[Exercise prompt]: Tally the lines of the data below that contain the string "agent". Give the tally and nothing else.

Saved data entries

———

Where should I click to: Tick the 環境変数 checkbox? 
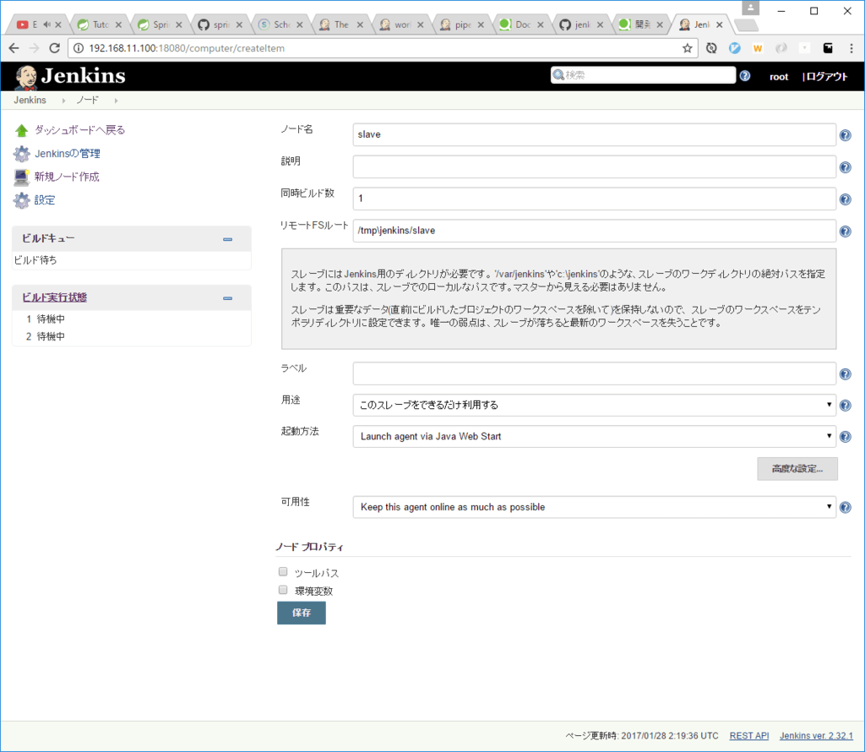284,590
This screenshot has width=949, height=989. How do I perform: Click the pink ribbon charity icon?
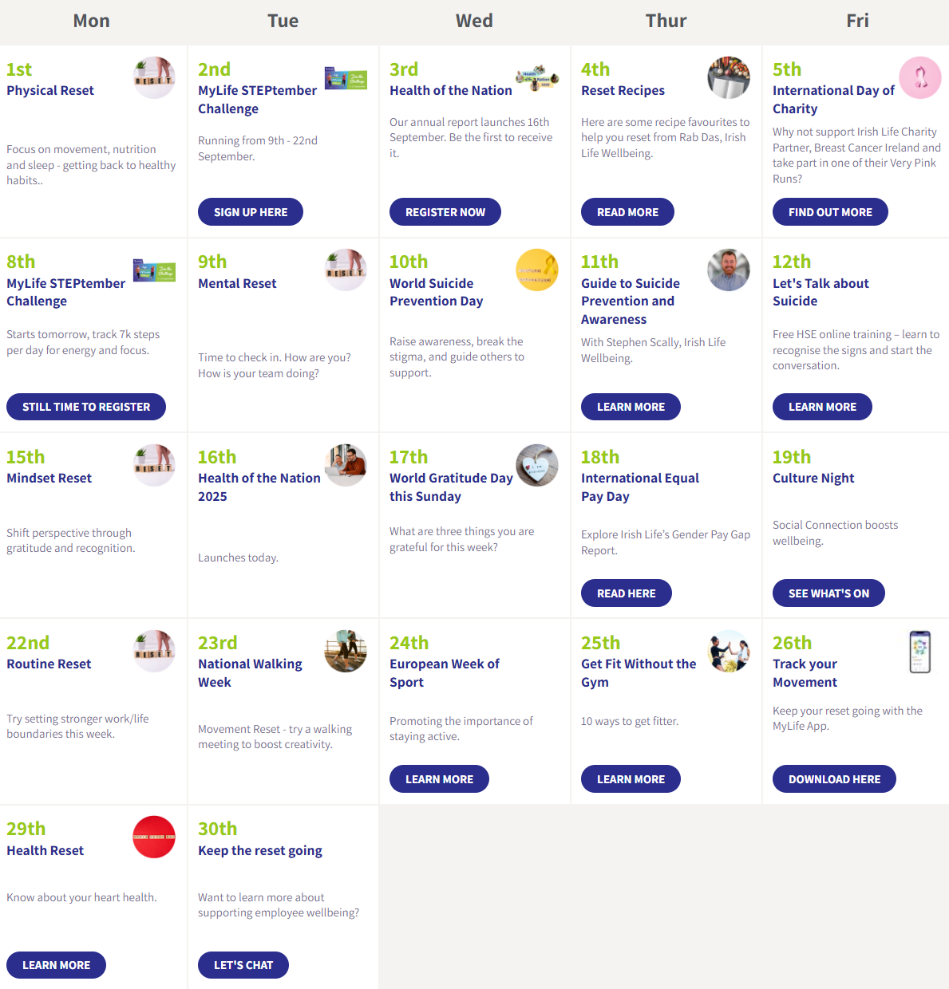pos(920,77)
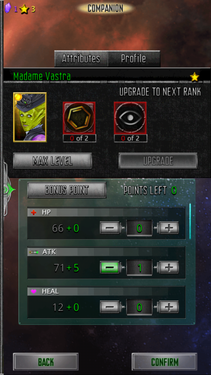Image resolution: width=211 pixels, height=375 pixels.
Task: Go back using BACK button
Action: (46, 362)
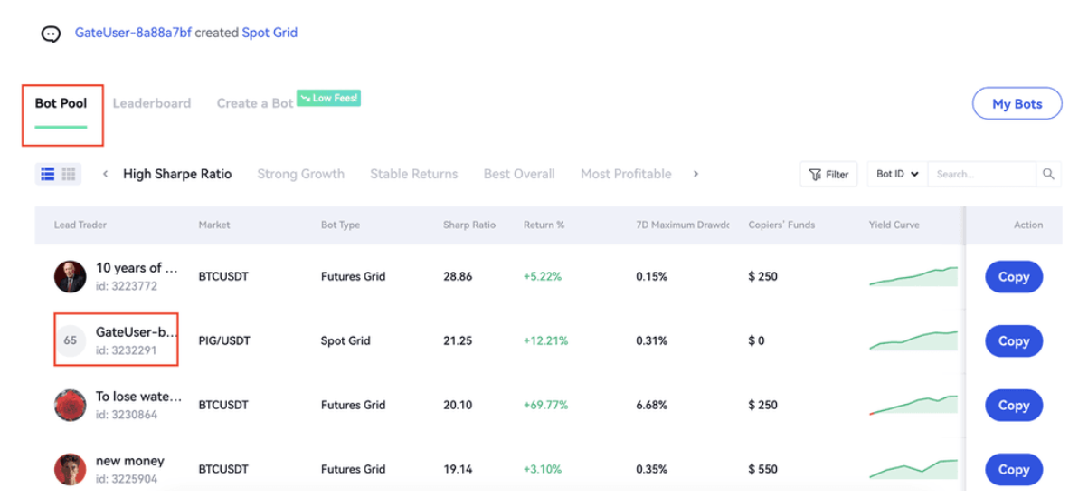The height and width of the screenshot is (498, 1069).
Task: Copy the PIG/USDT Spot Grid bot
Action: (x=1013, y=341)
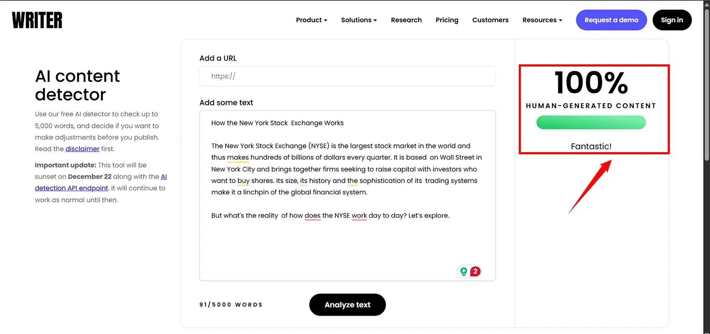This screenshot has width=710, height=334.
Task: Go to the Research page
Action: tap(406, 20)
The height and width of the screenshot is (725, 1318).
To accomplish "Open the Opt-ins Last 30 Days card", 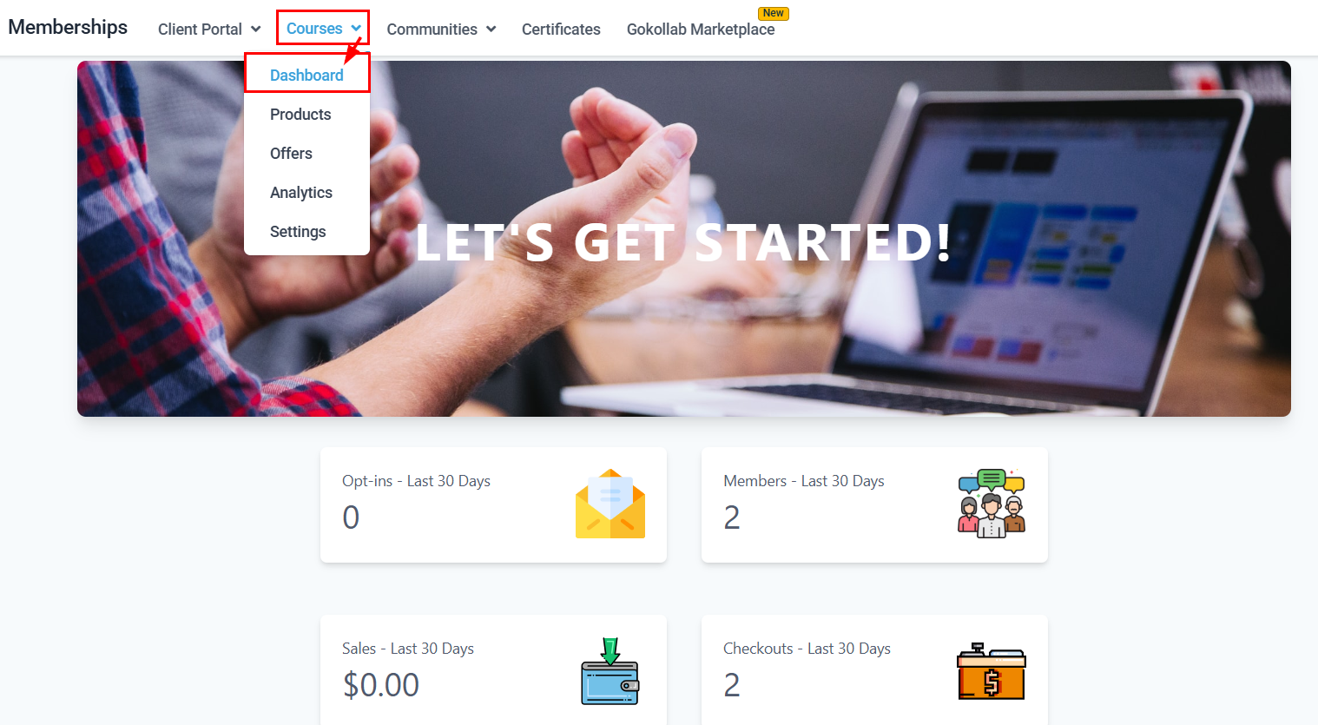I will click(493, 504).
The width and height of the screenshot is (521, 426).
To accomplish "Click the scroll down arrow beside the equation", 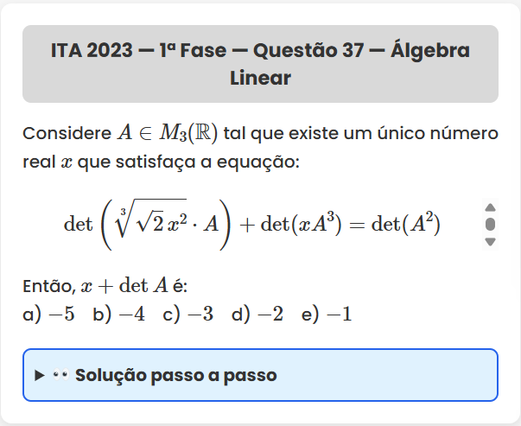I will [490, 242].
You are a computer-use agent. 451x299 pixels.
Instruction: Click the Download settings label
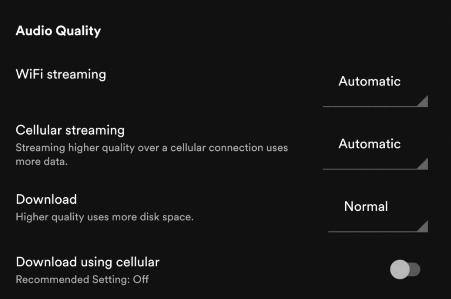click(x=46, y=199)
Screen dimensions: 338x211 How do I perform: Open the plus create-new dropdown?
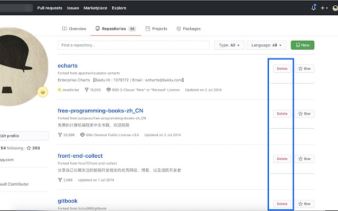[324, 8]
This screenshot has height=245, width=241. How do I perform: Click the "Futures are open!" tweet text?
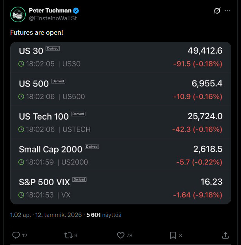(37, 32)
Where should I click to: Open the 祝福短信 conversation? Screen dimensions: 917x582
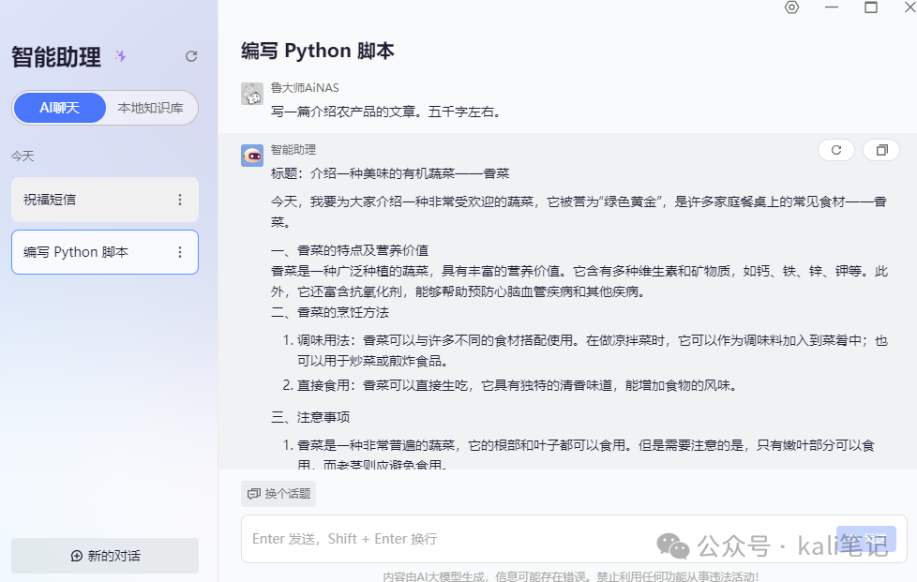[105, 200]
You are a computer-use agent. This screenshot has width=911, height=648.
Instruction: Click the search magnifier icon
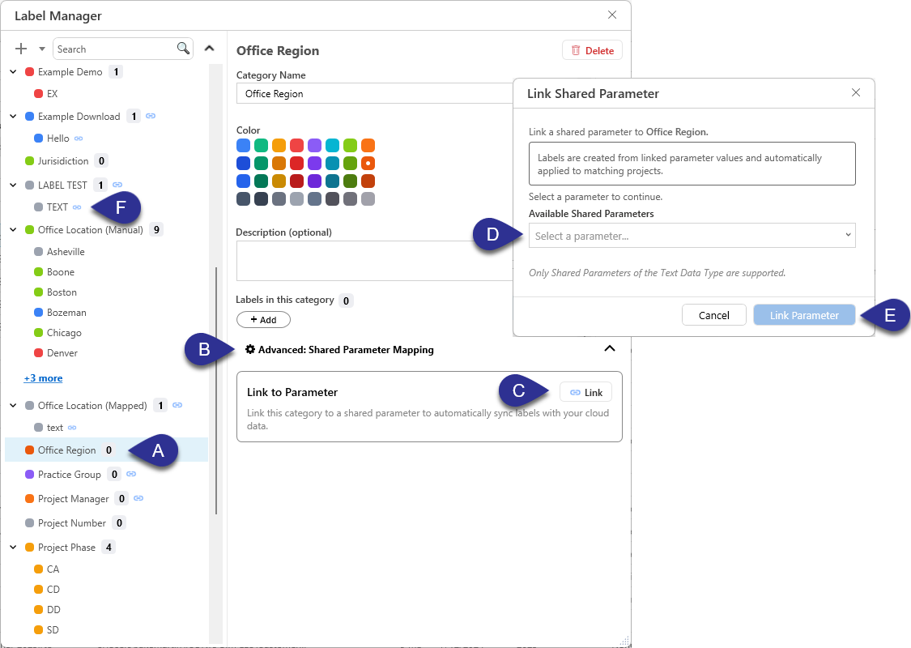click(x=184, y=48)
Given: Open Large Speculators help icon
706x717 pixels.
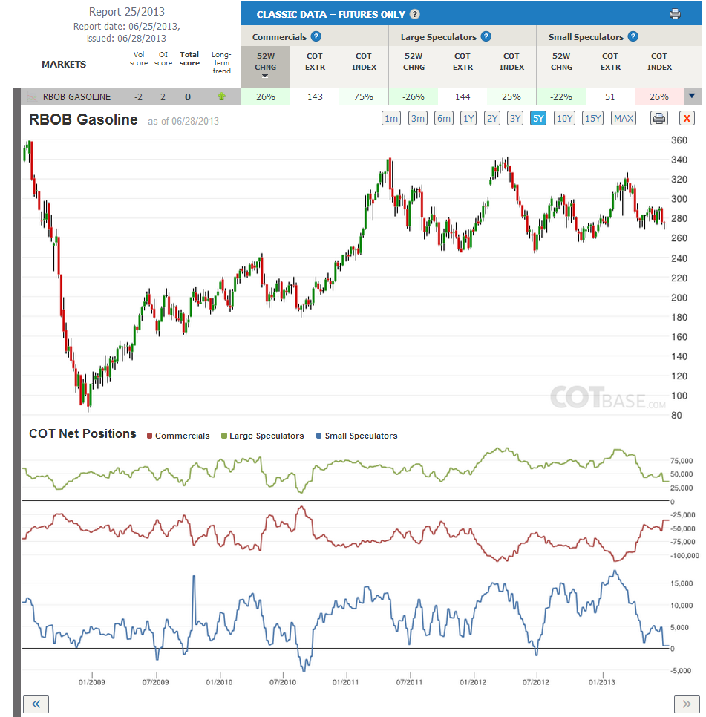Looking at the screenshot, I should [x=486, y=36].
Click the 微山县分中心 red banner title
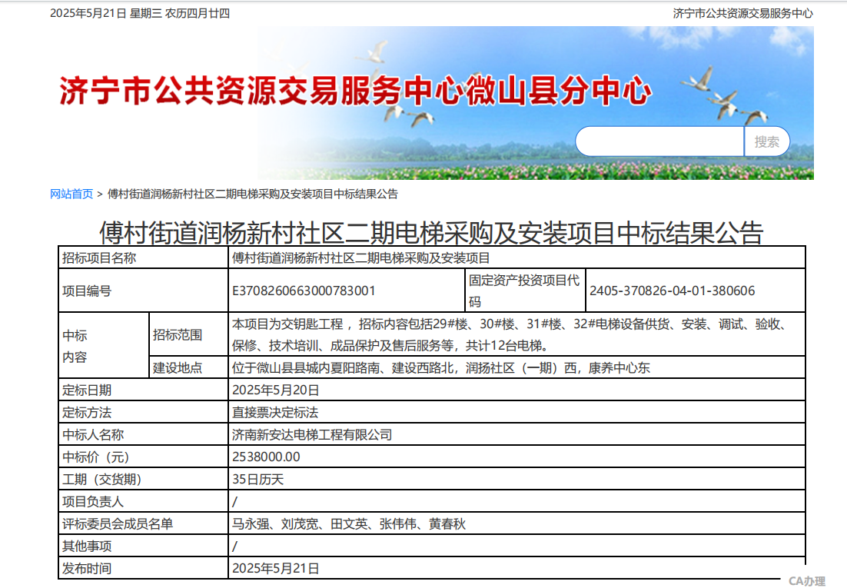The image size is (847, 588). click(355, 92)
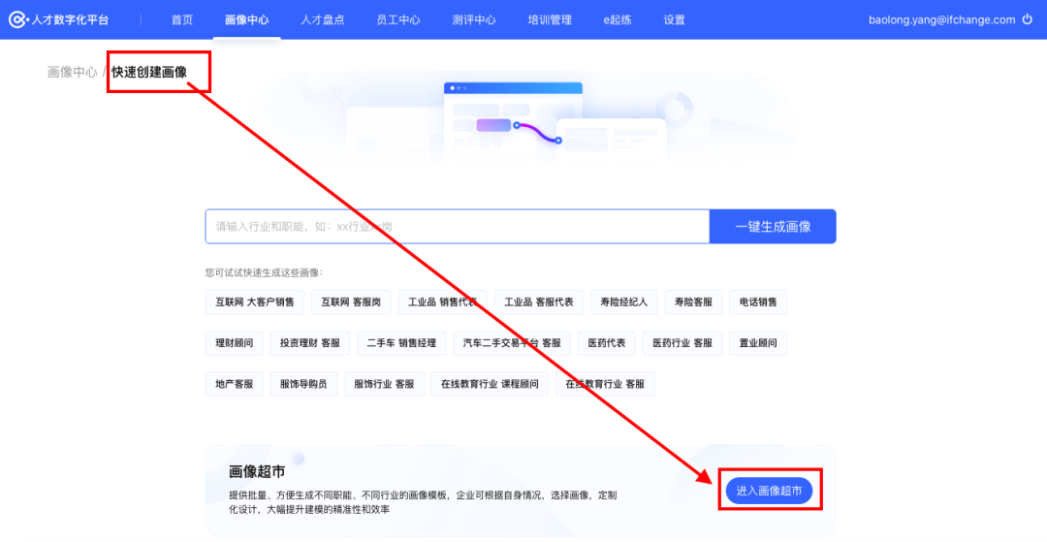1047x542 pixels.
Task: Click the 画像中心 breadcrumb link
Action: coord(72,72)
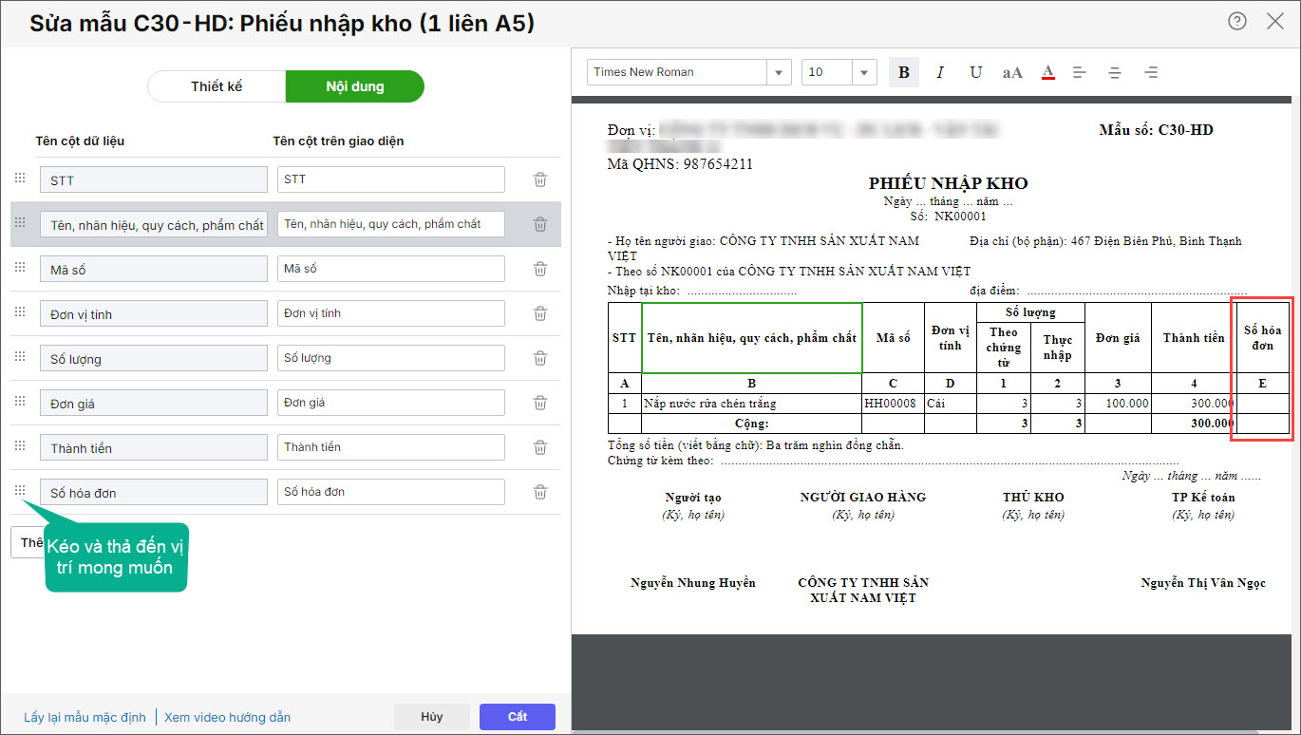
Task: Click drag handle of the STT row
Action: point(20,179)
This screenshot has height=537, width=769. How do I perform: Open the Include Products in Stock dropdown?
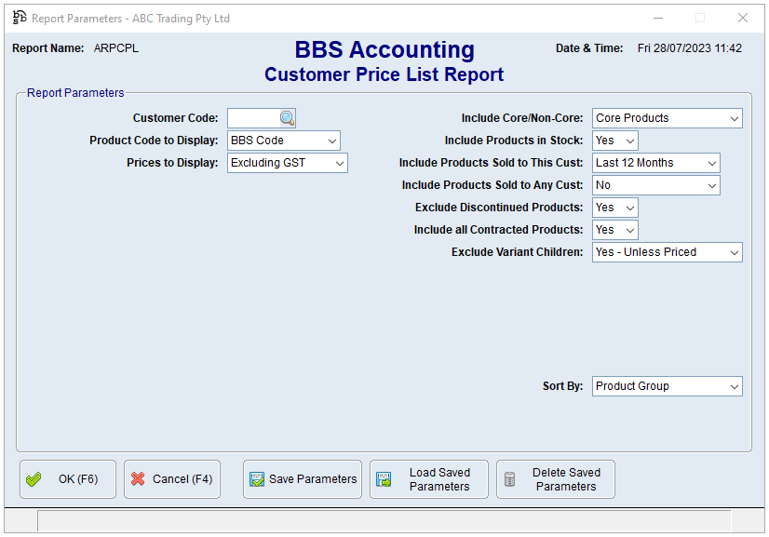[628, 141]
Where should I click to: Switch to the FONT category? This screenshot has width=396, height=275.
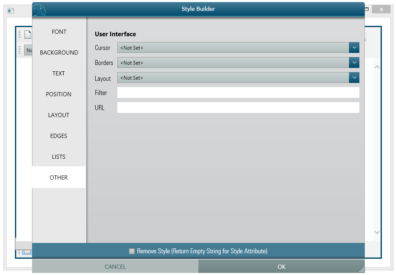tap(59, 32)
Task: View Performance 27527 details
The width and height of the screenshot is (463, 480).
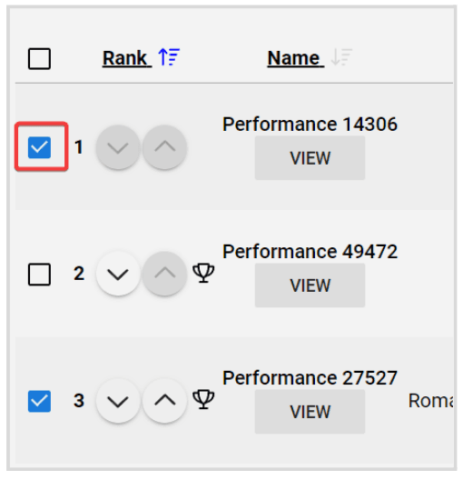Action: (310, 412)
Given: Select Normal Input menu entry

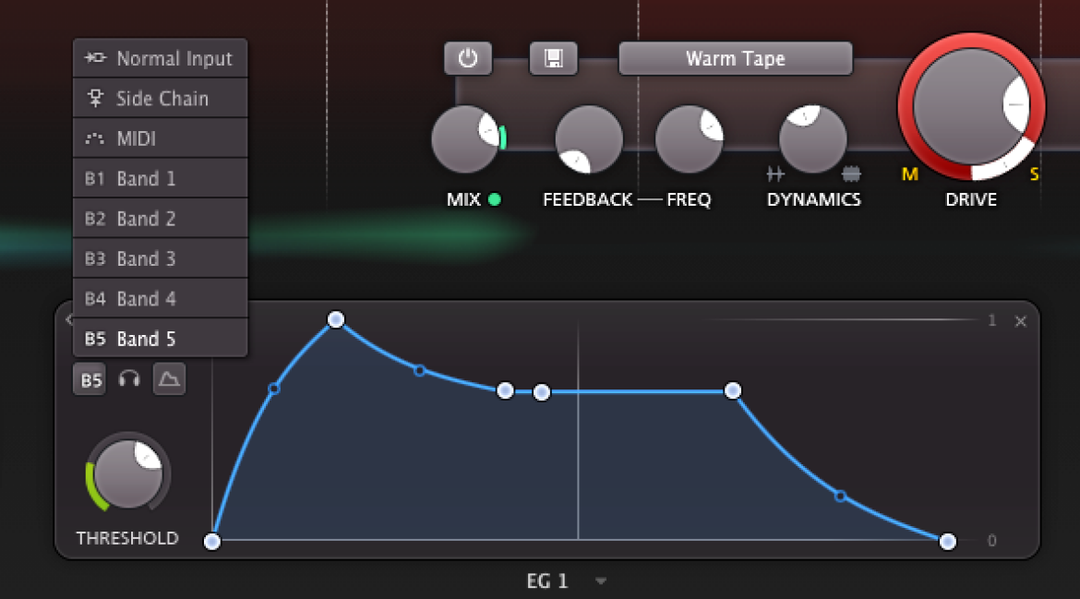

———

[Expected output]: 2